What is missing is a clear set of data applicable open licenses that would allow anyone to easily demarcate the terms of the data they are releasing, and provide confidence to data consumers that they are in compliance with the data rights. The effect will be to allow data to more easily and justifiably be made available as well as tools to interact with this data. It will also address the many questions around collective, or combined, databases and derivative works, such as when deriving vector data from satellite imagery.

A few weeks ago I spoke on a panel at the OGC Summit on Spatial Law and Policy, which is one effort to build a community of developers, companies, data providers, and legal experts to address just such a need. In particular times of disaster response illuminate the immediacy of clear data sharing, which was the focus of the panel, but also more long term use of such data, and derivative works such as in rebuilding and recovery after an event.

I’ve discussed the pitfalls of licensing and Creative-Commons style modules before, which raised some initial questions. But in the year since then nothing has really changed towards this broader vocabulary. Will Creative Commons merely become the de-facto, if non-applicable, licensing? For example, the Ordnance Survey just released data under Creative Commons-Attribution 2.0 UK. I would be interested to hear more about other efforts that are seeking to create a simple, clear set of data licenses. In addition, how else have you dealt with confusing, and complicated data licensing issues in building new datasets, applications, or use cases?

Similar Posts


Responses

  1. Jusitn C. Houk says:

    October 23rd, 2009 at 2:27 pm (#)

    I totally agree with you on this Andrew. From my perspective working in government, licensing is a total mess. There are a wide array of data types at different levels of sensitivity to the public. One size fits all is a very crude solution. As communities follow the moves of Portland, San Francisco, DC, and others in opening data I can see a some big challenges forming. Portland is basically just figuring out what their resolution means for everyone working in city bureaus. Having a toolbox of choices for licensing data would make the process much easier and perhaps encourage other communities to follow suite.

    JH

  2. miten sampat says:

    October 23rd, 2009 at 5:05 pm (#)

    Andrew: you have definitely highlighted a large issue here.

    in the online advertising world, similar challenges exist for data sharing, reporting, revenue attribution et al.

    from my perspective, this will continue to grow into a larger challenge with companies trying to build more and more semantic technologies. if you recall the speech given by Tim-Berners-Lee at TED in 2009, he is inviting the next set of companies and technologies to exploit semantic data and build meaning.

    to allow this next wave of innovation, the hurdles for new ideas to get access to data have to be minimized.

    would love to work on a framework, and contribute ideas

  3. Richard Fairhurst says:

    October 23rd, 2009 at 7:30 pm (#)

    You don’t actually say what your problem is with ODbL, other than some vague hand-wavy stuff.

    Data licensing is hard.
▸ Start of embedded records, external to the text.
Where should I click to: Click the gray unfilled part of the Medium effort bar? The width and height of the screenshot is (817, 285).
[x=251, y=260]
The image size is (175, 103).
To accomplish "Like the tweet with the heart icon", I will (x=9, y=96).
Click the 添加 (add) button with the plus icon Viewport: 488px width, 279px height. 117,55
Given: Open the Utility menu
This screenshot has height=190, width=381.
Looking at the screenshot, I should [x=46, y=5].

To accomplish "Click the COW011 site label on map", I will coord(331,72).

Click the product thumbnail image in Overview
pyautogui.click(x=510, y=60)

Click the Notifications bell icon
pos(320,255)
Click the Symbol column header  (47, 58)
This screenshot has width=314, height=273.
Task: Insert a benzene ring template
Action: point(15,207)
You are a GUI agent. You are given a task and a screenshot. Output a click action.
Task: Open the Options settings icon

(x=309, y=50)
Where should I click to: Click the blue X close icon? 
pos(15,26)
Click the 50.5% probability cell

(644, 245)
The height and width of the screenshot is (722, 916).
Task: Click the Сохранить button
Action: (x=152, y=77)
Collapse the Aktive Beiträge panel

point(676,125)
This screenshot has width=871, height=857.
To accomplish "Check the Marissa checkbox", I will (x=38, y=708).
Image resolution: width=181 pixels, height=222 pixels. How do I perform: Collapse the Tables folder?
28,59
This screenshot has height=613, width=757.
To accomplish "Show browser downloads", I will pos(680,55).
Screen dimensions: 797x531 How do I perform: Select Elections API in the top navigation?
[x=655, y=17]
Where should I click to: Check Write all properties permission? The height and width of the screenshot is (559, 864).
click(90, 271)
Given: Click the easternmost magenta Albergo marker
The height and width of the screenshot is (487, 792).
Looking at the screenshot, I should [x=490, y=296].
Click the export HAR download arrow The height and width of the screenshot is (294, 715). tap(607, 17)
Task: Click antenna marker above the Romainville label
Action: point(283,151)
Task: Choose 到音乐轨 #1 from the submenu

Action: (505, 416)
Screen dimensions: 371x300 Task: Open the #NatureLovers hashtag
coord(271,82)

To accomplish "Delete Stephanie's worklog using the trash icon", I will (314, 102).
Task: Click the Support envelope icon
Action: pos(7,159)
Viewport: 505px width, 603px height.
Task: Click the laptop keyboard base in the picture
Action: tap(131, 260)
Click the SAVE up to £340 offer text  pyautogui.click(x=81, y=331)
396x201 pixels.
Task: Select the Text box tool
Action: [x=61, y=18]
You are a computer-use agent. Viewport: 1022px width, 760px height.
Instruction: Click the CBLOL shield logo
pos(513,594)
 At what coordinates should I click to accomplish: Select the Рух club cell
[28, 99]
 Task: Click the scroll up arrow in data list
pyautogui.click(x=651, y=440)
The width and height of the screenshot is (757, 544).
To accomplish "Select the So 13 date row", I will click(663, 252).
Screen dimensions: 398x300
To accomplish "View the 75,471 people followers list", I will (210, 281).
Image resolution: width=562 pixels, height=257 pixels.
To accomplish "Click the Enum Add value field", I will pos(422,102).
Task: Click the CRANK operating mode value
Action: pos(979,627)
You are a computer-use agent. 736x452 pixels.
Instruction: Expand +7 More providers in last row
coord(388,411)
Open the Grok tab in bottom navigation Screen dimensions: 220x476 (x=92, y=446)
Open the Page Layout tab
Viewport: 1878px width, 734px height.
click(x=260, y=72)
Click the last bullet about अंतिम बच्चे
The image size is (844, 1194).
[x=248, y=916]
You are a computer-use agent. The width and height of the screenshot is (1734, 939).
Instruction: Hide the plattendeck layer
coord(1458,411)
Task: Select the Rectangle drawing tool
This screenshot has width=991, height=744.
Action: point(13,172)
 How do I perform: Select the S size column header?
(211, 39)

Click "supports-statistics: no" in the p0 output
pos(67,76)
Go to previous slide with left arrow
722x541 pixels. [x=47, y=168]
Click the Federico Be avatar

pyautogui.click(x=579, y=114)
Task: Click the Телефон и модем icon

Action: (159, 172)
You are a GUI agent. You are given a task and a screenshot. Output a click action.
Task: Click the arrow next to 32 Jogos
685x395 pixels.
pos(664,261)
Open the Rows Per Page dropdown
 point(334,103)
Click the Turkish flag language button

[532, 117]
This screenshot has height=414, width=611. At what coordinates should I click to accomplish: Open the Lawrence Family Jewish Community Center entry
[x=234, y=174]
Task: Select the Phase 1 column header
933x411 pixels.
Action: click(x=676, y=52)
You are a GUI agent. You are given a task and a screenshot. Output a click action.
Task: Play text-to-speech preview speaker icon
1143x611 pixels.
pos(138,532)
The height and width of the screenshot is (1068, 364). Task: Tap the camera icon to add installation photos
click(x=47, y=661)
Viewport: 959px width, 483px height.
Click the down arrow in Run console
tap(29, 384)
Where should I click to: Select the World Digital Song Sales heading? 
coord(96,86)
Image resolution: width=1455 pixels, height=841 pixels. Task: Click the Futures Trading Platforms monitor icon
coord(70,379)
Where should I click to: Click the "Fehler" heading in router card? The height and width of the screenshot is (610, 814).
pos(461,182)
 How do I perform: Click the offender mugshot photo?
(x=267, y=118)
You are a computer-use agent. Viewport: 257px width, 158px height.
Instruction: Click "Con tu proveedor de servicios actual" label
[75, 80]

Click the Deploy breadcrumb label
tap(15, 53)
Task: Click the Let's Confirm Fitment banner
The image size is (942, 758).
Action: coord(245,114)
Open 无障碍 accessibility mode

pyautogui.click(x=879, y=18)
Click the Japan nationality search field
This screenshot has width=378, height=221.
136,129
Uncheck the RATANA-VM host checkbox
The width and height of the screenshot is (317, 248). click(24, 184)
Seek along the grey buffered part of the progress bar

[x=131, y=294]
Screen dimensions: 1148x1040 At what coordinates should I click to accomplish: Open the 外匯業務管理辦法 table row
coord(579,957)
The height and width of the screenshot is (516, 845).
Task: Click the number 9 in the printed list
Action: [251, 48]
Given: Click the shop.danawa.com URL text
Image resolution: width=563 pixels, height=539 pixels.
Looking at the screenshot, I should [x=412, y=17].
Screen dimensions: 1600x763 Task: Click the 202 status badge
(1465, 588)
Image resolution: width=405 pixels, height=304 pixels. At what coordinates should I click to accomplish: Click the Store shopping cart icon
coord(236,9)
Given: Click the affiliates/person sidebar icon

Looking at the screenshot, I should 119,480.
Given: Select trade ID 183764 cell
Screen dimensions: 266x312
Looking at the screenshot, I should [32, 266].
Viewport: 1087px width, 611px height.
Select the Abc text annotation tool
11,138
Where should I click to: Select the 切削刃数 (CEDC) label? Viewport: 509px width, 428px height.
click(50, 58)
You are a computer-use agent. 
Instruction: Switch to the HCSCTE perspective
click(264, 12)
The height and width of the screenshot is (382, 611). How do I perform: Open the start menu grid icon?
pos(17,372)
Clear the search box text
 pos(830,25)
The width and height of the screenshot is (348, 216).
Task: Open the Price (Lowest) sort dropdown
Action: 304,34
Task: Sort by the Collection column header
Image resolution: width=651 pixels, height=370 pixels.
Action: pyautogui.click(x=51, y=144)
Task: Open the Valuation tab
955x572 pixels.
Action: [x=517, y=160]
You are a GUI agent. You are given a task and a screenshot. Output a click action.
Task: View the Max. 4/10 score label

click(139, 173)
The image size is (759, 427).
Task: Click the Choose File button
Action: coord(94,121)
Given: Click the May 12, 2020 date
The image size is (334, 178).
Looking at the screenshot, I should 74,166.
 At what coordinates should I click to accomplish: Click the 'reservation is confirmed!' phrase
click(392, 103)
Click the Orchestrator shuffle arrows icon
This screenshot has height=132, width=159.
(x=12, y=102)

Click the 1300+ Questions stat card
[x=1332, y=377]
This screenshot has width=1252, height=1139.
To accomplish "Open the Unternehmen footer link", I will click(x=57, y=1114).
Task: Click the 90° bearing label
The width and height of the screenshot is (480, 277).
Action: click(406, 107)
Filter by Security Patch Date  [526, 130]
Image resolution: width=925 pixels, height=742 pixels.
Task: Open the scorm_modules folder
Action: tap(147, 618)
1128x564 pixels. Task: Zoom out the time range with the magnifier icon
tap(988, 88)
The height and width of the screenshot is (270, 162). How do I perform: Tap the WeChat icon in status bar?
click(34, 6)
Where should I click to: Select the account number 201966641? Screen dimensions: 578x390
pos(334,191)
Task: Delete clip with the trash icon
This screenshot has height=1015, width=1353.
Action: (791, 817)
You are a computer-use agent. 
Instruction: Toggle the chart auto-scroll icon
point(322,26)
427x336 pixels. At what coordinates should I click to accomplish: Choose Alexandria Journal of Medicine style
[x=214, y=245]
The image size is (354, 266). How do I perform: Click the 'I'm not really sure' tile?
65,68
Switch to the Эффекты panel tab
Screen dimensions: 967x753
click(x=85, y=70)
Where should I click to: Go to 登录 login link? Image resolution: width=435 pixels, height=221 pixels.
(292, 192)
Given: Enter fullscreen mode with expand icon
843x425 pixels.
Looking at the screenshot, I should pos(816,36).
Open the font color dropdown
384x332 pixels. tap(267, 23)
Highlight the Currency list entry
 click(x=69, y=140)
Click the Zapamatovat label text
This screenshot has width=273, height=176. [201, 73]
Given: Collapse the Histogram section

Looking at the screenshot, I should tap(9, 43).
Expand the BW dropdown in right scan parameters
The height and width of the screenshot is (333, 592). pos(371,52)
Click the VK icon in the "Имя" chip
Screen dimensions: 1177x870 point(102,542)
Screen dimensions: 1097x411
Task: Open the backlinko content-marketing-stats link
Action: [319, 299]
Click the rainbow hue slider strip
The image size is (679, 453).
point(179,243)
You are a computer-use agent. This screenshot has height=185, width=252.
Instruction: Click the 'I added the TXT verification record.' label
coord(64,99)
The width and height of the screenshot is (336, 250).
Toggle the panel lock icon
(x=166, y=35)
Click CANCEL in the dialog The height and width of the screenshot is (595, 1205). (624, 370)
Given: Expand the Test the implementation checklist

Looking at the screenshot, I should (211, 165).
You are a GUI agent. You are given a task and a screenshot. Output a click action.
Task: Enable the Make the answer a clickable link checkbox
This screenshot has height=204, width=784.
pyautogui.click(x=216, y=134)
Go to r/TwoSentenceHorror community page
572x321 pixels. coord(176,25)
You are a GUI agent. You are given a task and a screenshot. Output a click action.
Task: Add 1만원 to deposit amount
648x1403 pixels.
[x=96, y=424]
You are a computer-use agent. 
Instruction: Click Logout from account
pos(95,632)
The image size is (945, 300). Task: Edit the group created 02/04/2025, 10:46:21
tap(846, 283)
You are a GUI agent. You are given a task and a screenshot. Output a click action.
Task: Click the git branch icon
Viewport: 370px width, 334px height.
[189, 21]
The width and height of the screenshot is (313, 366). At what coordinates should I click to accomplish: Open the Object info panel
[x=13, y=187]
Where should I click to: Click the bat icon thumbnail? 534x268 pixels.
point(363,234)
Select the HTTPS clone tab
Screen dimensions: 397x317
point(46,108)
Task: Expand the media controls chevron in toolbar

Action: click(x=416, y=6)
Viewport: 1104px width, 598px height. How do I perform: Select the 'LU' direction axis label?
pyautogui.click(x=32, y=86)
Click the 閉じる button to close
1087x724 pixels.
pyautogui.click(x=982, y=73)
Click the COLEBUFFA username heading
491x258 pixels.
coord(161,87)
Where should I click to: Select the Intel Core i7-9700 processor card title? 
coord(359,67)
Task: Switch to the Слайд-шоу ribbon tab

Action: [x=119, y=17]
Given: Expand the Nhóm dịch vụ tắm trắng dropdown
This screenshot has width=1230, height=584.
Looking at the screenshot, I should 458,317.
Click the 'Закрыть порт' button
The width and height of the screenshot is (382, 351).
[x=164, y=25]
When you say you want licences “that would allow anyone to easily demarcate the terms of the data they are releasing”, yeah, I agree. I also want a pony. Try actually writing that in a way that applies both to Rural vs Feist and sweat-of-the-brow jurisdictions…

  4. Jim Richardson says:

    October 27th, 2009 at 3:02 am (#)

    For arguments in favour of the CC0 or PDDL approach in the particular case of publicly funded scientific research data, see John Wilbanks’ commentary at http://scienceblogs.com/commonknowledge/2009/05/a_breakthrough_in_data_licensi.php on the “Panton Principles”, developed by Cameron Neylon, Peter Murray-Rust and Rufus Pollock (there are links in John’s posting).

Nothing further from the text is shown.